╭─ PROVIDED PASSAGE
To use the plug-in, copy the check_value_same_everywhere.sh script from the Nagios subdirectory of the Ganglia Web tarball to your Nagios plug-ins directory. Make sure that the GANGLIA_URL variable inside the script is correct. By default, it is:

GANGLIA_URL="http://localhost/ganglia2/nagios/check_value_same_everywhere.php"

Then define a check command in Nagios:

define command {
  command_name  check_value_same_everywhere
  command_line  $USER1$/check_value_same_everywhere.sh hreg='$ARG1$' checks='$ARG2$'
}

For example:

check_command check_value_same_everywhere!^web-|^app-!svn_revision,num_config_files

Displaying Ganglia Data in the Nagios UI

In Nagios 3.0, the action_url attribute was added to the host and service object definitions. When specified, the action_url attribute creates a small icon in the Nagios UI next to the host or service name to which it corresponds. If a user clicks this icon, the UI will direct them to the URL specified by the action_url attribute for that particular object.
╰─
╭─ EXTRACTED INFORMATION
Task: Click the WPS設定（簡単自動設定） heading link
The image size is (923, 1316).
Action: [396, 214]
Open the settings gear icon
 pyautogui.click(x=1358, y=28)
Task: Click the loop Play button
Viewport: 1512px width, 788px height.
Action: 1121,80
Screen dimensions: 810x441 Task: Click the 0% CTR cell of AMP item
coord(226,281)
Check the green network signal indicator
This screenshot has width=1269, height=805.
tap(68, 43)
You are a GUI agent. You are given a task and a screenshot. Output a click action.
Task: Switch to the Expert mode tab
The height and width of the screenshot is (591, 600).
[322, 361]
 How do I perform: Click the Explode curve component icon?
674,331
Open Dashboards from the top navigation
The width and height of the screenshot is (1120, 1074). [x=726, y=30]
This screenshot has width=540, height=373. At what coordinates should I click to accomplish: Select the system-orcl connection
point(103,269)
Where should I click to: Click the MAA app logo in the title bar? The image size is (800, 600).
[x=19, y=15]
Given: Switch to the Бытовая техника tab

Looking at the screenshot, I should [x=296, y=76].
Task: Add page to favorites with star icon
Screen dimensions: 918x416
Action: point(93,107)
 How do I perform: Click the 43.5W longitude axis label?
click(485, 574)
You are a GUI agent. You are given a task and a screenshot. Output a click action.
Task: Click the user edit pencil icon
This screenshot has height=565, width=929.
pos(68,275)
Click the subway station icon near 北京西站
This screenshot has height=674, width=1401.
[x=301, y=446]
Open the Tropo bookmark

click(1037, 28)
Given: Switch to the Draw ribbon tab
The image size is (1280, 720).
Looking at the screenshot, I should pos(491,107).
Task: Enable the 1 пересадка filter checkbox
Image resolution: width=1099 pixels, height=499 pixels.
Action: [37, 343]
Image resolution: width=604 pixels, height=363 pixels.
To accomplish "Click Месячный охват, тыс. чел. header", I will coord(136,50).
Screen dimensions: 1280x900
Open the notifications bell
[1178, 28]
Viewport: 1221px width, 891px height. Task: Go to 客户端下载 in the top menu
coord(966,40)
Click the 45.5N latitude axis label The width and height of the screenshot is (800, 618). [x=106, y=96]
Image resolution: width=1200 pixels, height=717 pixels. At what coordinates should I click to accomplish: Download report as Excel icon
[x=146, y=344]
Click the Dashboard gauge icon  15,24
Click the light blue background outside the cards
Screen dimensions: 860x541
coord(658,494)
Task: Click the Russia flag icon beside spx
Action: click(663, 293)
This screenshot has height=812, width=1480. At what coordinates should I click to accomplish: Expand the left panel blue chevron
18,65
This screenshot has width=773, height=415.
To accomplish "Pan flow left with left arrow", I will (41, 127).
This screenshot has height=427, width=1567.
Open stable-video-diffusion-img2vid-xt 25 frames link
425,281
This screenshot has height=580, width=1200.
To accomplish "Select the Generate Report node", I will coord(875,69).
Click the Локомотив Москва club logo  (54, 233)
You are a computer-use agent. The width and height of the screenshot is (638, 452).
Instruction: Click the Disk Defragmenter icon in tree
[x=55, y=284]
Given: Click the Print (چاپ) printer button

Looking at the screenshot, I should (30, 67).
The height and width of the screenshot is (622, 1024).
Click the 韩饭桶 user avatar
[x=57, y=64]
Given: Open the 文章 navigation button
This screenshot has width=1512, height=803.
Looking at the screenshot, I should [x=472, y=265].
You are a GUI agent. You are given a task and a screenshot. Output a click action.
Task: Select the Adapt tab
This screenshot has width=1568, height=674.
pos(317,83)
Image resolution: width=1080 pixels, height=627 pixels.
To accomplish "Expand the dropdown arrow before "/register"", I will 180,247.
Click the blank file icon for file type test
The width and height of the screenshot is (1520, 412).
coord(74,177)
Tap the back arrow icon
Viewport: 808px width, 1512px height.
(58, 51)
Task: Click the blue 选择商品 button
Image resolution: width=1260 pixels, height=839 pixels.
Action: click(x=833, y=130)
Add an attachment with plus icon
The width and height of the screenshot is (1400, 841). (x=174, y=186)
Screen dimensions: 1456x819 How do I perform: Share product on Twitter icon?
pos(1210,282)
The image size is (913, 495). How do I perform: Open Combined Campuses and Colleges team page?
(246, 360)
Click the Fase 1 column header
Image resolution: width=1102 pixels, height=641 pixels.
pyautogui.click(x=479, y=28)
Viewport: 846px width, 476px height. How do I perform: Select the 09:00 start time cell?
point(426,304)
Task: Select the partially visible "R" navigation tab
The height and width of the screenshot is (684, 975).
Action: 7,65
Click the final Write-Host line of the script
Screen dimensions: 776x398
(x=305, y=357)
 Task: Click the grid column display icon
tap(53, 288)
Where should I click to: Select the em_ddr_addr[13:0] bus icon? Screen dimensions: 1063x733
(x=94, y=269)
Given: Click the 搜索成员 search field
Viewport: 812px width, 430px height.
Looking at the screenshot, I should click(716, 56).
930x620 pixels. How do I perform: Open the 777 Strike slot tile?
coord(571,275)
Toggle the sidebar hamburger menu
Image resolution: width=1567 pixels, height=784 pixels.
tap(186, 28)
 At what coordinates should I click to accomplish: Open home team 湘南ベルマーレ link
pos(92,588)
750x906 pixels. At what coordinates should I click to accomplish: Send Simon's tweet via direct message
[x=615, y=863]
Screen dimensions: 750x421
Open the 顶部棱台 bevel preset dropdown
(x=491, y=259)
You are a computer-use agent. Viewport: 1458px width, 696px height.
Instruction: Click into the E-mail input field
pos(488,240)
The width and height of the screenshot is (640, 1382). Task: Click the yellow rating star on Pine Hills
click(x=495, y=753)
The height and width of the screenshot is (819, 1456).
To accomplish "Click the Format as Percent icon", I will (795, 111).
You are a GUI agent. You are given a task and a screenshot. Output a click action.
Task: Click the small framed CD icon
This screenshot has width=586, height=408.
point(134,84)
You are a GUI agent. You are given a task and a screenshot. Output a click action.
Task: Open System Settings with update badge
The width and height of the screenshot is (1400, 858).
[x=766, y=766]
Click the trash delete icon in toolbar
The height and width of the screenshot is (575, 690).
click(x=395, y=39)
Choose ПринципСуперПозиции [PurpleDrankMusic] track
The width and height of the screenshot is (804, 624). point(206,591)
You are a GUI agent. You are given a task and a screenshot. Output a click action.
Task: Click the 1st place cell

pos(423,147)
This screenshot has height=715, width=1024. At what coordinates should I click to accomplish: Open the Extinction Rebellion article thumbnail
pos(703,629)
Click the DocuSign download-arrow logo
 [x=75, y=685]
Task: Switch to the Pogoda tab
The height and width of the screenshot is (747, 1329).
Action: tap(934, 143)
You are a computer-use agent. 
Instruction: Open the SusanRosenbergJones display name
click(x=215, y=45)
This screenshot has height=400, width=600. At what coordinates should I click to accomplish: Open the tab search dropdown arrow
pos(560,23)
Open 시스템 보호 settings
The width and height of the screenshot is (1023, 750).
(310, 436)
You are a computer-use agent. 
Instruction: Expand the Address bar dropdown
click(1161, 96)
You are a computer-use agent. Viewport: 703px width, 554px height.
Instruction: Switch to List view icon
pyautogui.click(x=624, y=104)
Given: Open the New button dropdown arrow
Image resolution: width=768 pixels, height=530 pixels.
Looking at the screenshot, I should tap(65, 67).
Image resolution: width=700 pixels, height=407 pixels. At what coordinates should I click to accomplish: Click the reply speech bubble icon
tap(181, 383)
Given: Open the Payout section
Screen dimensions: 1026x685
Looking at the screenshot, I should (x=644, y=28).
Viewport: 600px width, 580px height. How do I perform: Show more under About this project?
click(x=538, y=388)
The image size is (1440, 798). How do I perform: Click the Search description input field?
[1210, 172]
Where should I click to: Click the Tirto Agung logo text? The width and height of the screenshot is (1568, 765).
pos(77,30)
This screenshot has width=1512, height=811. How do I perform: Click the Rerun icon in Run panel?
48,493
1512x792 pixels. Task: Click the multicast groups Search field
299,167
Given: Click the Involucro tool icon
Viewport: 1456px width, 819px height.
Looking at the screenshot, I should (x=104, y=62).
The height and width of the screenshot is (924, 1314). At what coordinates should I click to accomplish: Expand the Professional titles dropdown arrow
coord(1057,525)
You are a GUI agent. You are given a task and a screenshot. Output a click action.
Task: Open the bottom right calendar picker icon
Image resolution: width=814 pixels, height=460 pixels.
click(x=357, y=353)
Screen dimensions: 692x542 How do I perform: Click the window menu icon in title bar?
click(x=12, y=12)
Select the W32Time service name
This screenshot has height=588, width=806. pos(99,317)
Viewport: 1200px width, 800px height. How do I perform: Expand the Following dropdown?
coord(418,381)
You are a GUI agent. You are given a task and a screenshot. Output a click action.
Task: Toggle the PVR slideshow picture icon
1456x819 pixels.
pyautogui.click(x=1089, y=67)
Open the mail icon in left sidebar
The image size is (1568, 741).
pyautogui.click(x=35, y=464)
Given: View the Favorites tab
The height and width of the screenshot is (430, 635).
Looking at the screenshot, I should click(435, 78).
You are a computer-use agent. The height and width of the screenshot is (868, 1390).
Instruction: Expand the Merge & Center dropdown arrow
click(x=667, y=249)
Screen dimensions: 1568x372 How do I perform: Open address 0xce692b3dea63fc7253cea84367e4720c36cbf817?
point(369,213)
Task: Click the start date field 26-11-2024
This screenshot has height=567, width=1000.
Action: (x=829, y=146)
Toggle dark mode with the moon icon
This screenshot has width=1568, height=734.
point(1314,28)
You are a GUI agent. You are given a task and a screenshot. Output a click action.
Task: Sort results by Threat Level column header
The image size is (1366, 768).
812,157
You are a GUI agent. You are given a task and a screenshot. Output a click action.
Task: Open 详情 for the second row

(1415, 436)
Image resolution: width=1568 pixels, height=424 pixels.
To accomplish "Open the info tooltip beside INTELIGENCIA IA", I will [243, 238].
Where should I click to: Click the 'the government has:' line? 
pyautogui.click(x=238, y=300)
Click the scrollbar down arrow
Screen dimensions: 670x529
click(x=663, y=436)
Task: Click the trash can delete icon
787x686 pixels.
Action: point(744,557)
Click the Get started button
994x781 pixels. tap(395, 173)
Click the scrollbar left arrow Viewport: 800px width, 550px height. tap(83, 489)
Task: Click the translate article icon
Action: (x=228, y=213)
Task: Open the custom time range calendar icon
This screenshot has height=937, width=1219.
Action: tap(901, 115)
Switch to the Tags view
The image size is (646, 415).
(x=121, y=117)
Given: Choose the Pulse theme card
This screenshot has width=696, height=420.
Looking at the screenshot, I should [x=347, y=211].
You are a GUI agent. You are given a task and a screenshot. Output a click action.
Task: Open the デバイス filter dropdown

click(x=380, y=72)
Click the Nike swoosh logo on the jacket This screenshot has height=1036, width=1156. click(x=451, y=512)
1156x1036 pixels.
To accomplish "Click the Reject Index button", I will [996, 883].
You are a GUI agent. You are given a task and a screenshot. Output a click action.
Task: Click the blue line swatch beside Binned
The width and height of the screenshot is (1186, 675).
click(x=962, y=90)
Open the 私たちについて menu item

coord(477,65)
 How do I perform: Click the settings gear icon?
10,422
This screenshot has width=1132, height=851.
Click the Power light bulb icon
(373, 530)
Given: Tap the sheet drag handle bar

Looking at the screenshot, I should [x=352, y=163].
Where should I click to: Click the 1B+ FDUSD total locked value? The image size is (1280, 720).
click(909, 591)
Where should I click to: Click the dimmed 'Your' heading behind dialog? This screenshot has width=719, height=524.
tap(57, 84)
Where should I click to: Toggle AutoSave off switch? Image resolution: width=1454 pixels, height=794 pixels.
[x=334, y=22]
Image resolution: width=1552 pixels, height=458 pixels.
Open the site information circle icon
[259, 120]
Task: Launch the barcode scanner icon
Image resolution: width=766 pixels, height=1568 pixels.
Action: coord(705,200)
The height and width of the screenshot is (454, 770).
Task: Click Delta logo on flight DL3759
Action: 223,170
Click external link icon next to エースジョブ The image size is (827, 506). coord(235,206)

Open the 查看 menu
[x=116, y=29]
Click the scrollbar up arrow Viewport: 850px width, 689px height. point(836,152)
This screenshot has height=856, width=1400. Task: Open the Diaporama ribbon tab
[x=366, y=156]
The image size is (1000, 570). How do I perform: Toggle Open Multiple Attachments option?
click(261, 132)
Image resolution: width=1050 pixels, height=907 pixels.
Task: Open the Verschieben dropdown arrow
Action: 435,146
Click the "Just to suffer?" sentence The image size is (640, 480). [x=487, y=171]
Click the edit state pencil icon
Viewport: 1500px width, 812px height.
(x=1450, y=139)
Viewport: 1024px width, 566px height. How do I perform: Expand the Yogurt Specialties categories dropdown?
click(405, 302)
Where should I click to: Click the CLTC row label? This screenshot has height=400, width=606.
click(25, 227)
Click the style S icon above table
╰─
## GIVEN REQUEST 1
Reproduce the Nagios plug-in passage verbatim, starting at "In Nagios 3.0, the" and ending at "that particular object.".
## GIVEN REQUEST 2
From the listing, output the lines starting at the line containing "Given: Click the Involucro tool icon" and ending at the line containing "pyautogui.click(x=1089, y=67)" as a JSON array of strings, one string per line, omitting blank lines.

## TASK SOLUTION 1
In Nagios 3.0, the action_url attribute was added to the host and service object definitions. When specified, the action_url attribute creates a small icon in the Nagios UI next to the host or service name to which it corresponds. If a user clicks this icon, the UI will direct them to the URL specified by the action_url attribute for that particular object.

## TASK SOLUTION 2
[
  "Given: Click the Involucro tool icon",
  "Viewport: 1456px width, 819px height.",
  "Looking at the screenshot, I should (x=104, y=62).",
  "The height and width of the screenshot is (924, 1314). At what coordinates should I click to accomplish: Expand the Professional titles dropdown arrow",
  "coord(1057,525)",
  "You are a GUI agent. You are given a task and a screenshot. Output a click action.",
  "Task: Open the bottom right calendar picker icon",
  "Image resolution: width=814 pixels, height=460 pixels.",
  "click(x=357, y=353)",
  "Screen dimensions: 692x542 How do I perform: Click the window menu icon in title bar?",
  "click(x=12, y=12)",
  "Select the W32Time service name",
  "This screenshot has height=588, width=806. pos(99,317)",
  "Viewport: 1200px width, 800px height. How do I perform: Expand the Following dropdown?",
  "coord(418,381)",
  "You are a GUI agent. You are given a task and a screenshot. Output a click action.",
  "Task: Toggle the PVR slideshow picture icon",
  "1456x819 pixels.",
  "pyautogui.click(x=1089, y=67)"
]